**Arbeitsaufträge**:
A - Wie lässt sich der Lesetext in zwei Sätzen zusammenfassen?
B - Wie lautet der Lesetext zwischen „Ausgabe vom 4.“ und „Bagdad gebietet Zurückhaltung.“, beide eingeschlossen? Schreibe diese Stelle Wort für Wort ab.
C - Stimmen die folgenden Aussagen mit dem Lesetext überein? Antworte jeweils mit Ja oder Nein und zitiere die entscheidenden Worte wörtlich.
(i) Ein Tiroler Grüner machte einen Solidaritätsbesuch in Bagdad.
(ii) Das Spiel mit dem Antiamerikanismus kann Haider noch helfen.
(iii) Josef Cap unterstellte der Regierung den geplanten Einsatz von Abfangjägern gegen Bagdad.

**Lesetext**:
=-=-=

"Neues Volksblatt" Kommentar: "Bushs Feind ist mein Freund" (Manfred Maurer)

Ausgabe vom 4. November 2002

LINZ (OTS) - Es war wohl kein Zufall, dass Alexander Van der
Bellen Haiders absurdes Reisetheater dieses Mal nicht wie bei gleicher Gelegenheit im Februar mit einem drastischen evollkommen durchgeknalltc kommentierte. Der kürzlich aufgeflogene Solidaritätsbesuch eines Tiroler Grünen in Bagdad gebietet Zurückhaltung.
Die Fraktion der "Durchgeknallten" ist eben eine parteiübergreifende von ganz rechts bis ganz links. Die einen fliegen gleich höchstpersönlich in Bagdad ein, andere treiben das Spiel subtiler, aber mit demselben Ziel: Wenn sich ein Josef Cap entblödet, der Regierung den geplanten Einsatz von Abfangjägern gegen Bagdad zu unterstellen, dann hat er jene Zielgruppe im Auge, die auch Haider mit seinem Saddam-Geturtel ansprechen will. Das Spekulieren mit antiamerikanischen Ressentiments ist zum beliebten Rettungsanker linker wie rechter Populisten von Schröder bis Haider geworden.
Dem Kärntner kann auch das nicht mehr helfen. Er trägt das Schild "Bushs Feind ist mein Freund" zu offensichtlich zur Schau, um als seriöse Kritik der US-Politik wahrgenommen zu werden. So grobschlächtig gewinnt man auch beim Spiel mit dem Antiamerikanismus nichts. Sein Selbstzerstörungstrieb hat Haider jedoch längst der Fähigkeit zu solchen Einsichten beraubt.

=-=-=

**Die Daten**:

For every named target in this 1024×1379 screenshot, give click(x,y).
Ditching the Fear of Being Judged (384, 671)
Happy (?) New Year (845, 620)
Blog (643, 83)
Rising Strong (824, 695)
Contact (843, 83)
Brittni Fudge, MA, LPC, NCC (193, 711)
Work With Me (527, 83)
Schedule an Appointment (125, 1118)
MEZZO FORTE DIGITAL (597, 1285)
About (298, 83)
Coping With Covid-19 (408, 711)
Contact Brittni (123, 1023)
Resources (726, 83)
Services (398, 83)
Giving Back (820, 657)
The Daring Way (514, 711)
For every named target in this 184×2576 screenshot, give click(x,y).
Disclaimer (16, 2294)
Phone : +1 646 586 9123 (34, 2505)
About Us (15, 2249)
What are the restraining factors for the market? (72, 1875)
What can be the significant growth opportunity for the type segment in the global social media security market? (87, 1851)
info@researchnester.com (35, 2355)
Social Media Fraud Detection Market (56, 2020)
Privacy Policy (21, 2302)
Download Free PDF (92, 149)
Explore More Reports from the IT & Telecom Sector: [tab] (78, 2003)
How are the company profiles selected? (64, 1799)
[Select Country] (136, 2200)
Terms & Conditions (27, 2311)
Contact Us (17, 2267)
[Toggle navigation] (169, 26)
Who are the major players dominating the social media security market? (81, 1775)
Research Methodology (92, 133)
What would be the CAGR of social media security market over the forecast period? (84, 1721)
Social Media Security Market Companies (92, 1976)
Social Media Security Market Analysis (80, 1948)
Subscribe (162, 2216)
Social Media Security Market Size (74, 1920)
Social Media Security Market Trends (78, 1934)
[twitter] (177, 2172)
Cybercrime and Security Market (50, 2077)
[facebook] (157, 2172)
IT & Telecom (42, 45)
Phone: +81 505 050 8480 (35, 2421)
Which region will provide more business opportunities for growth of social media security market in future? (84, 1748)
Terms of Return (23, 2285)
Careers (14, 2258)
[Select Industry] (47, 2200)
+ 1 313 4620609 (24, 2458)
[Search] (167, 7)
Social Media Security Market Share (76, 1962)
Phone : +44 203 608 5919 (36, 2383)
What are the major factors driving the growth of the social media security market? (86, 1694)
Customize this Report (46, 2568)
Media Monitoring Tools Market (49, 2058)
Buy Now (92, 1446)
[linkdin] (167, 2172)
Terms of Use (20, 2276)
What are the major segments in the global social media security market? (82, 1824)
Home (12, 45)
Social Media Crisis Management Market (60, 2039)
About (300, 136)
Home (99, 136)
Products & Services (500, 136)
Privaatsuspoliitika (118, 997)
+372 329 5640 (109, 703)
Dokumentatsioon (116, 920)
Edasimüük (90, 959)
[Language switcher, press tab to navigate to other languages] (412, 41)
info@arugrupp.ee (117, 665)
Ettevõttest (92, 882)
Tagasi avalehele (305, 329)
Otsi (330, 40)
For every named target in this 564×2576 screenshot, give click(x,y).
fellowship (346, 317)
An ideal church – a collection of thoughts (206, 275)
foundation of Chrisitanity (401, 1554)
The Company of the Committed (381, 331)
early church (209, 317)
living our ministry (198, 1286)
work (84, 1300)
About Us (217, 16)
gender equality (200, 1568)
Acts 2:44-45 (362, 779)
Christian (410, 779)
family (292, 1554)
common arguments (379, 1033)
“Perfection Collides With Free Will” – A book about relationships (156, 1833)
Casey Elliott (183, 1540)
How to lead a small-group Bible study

=-=-=

**Lösungen**:
A - Das Spekulieren mit antiamerikanischen Ressentiments ist zum beliebten Rettungsanker linker wie rechter Populisten von Schröder bis Haider geworden. Haider trägt das Schild „Bushs Feind ist mein Freund“ zu offensichtlich zur Schau, um als seriöse Kritik der US-Politik wahrgenommen zu werden, und gewinnt so grobschlächtig nichts.

B -
Ausgabe vom 4. November 2002

LINZ (OTS) - Es war wohl kein Zufall, dass Alexander Van der
Bellen Haiders absurdes Reisetheater dieses Mal nicht wie bei gleicher Gelegenheit im Februar mit einem drastischen evollkommen durchgeknalltc kommentierte. Der kürzlich aufgeflogene Solidaritätsbesuch eines Tiroler Grünen in Bagdad gebietet Zurückhaltung.

C -
(i) Ja: „Der kürzlich aufgeflogene Solidaritätsbesuch eines Tiroler Grünen in Bagdad gebietet Zurückhaltung.“
(ii) Nein: „Dem Kärntner kann auch das nicht mehr helfen.“
(iii) Ja: „Wenn sich ein Josef Cap entblödet, der Regierung den geplanten Einsatz von Abfangjägern gegen Bagdad zu unterstellen“